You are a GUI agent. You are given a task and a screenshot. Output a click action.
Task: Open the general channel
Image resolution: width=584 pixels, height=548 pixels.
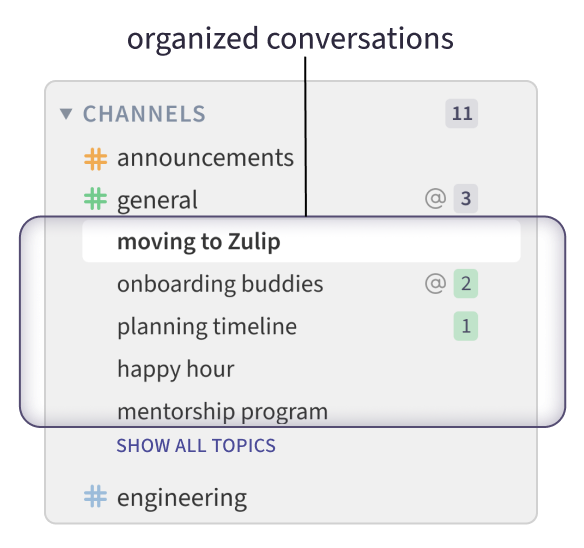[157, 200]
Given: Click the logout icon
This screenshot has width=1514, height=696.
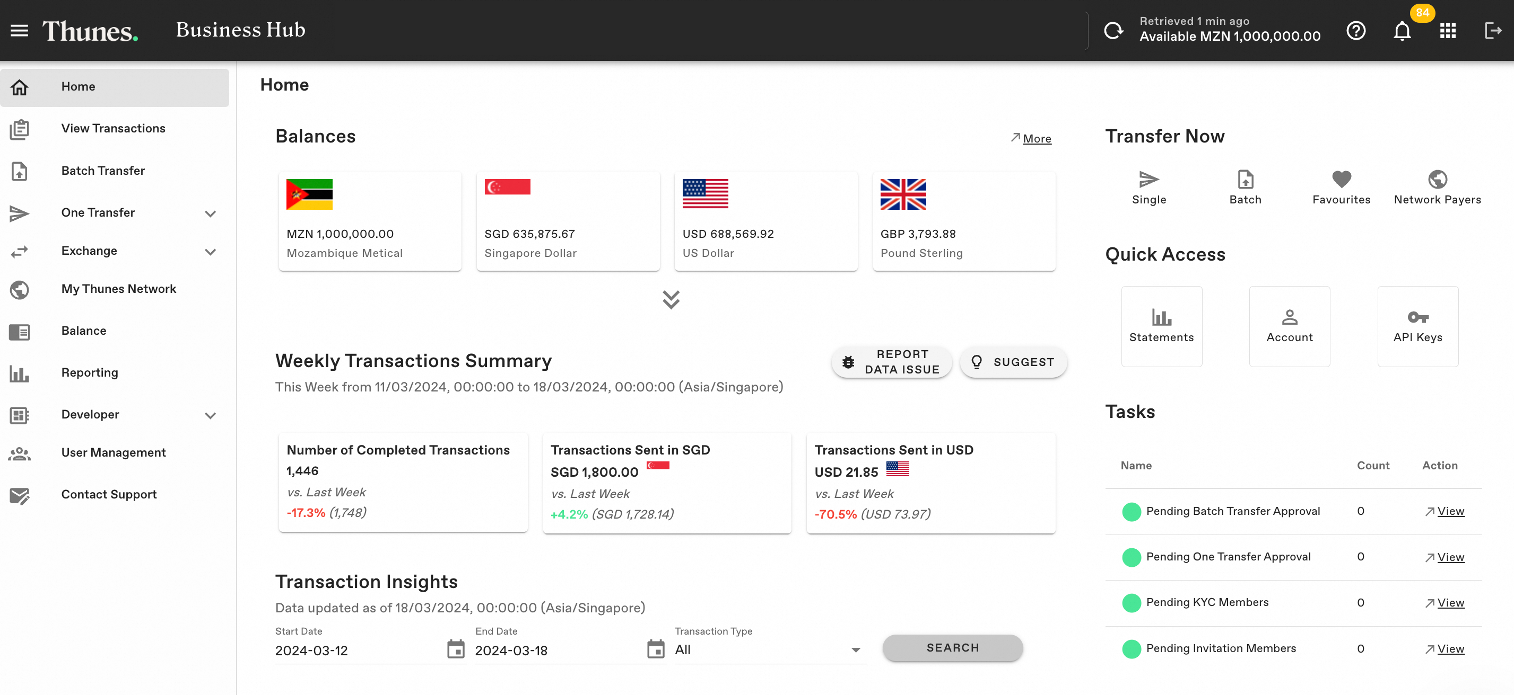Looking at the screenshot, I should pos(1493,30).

> [REQUIREMENT]: Everything in the data above, apart from the pictures, should be retyped exactly.

> [SOLUTION FOR THIS PROBLEM]:
You are a GUI agent. You are given a task and a screenshot. Output a click action.
Task: Open the general channel
Image resolution: width=584 pixels, height=548 pixels.
[157, 200]
Given: Click the logout icon
This screenshot has width=1514, height=696.
Looking at the screenshot, I should pos(1493,30).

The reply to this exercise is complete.